The company will also switch to 100% renewable energy across its offices by 2025 and continue to source 100% renewable electricity through to 2030 at least.
These targets will all build into a long-term effort to reduce value chain emissions by 90% in order to reach net-zero by 2050. For the remaining emissions, Kearny has stated it will invest in carbon removal projects that meet “stringent international certification standards”. These targets have been approved by the SBTi.
Kearney’s managing partner and chairman Alex Liu said: “To be the first management consultancy firm with approved Net-Zero science-based targets is an incredible achievement. As consultants, the biggest sustainability impact we can create is through helping our clients with the opportunities and challenges in the transition to a low-carbon future.
“We need to act fast, we need to act now, and we need to base our actions on science if we are to have any chance of meeting our necessary goals.

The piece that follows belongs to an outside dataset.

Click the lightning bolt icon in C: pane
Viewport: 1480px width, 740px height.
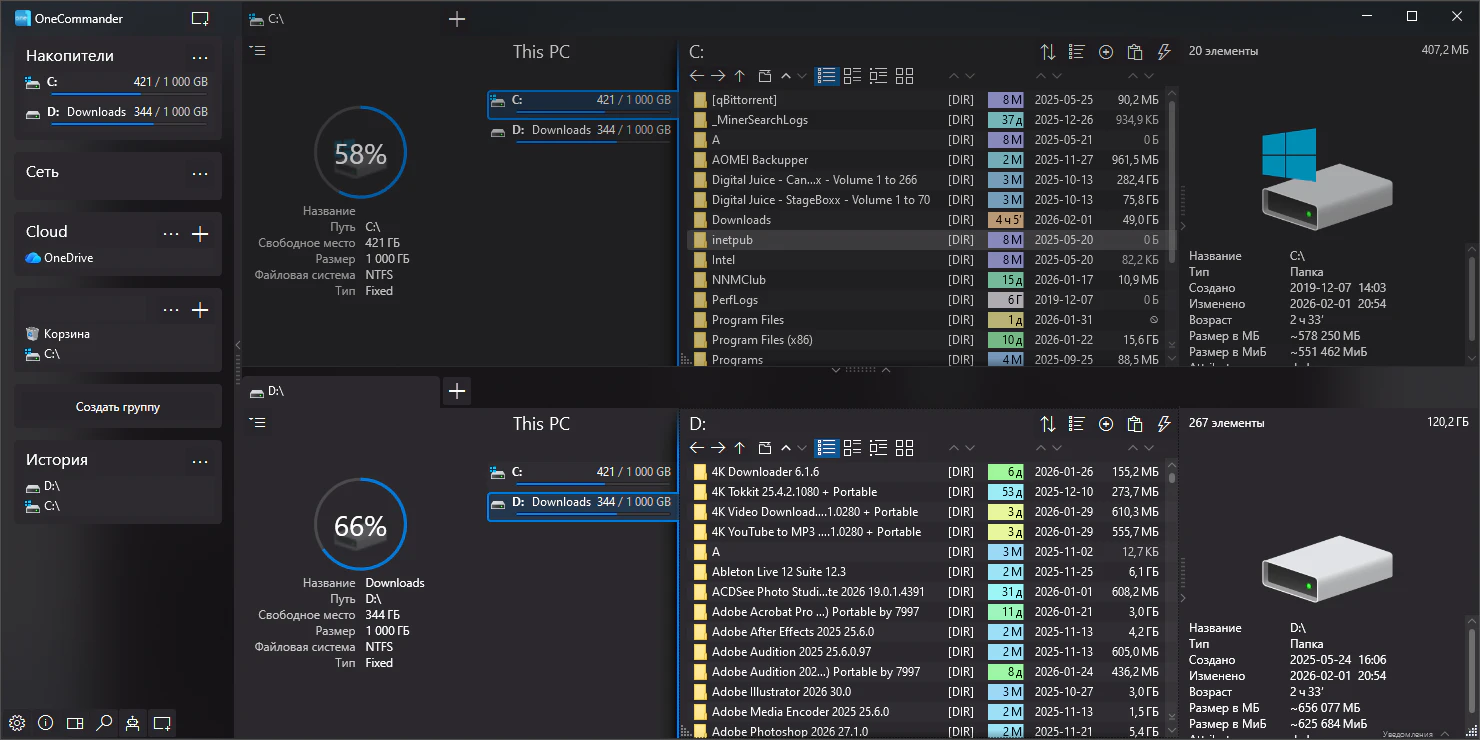[x=1164, y=52]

With this milestone, we are living up to our vision to lead in sustainability, while continuing on our double-digit annual growth trajectory, and demonstrating global leadership for our industry to follow.”
The pledges are aligned to the SBTi’s new Net-Zero standard and, as a consultant, Kearney will aim to provide learnings and advice when consulting clients on sustainability and net-zero targets. Kearney is actively working across its offices and supply chain partners in more than 40 countries.
The Science Based Targets initiative (SBTi) unveiled the world’s first standard for corporate net-zero emissions aligned to climate science back in October 2021.
The SBTi has clarified that science-based net-zero targets will require companies to achieve deep decarbonisation of 90-95% before 2050. From that point companies should neutralise unavoidable emissions through offsets and removals. Crucially, the SBTi states that carbon offsetting and removals cannot exceed 5-10% of a company’s emissions, although this is sector dependent.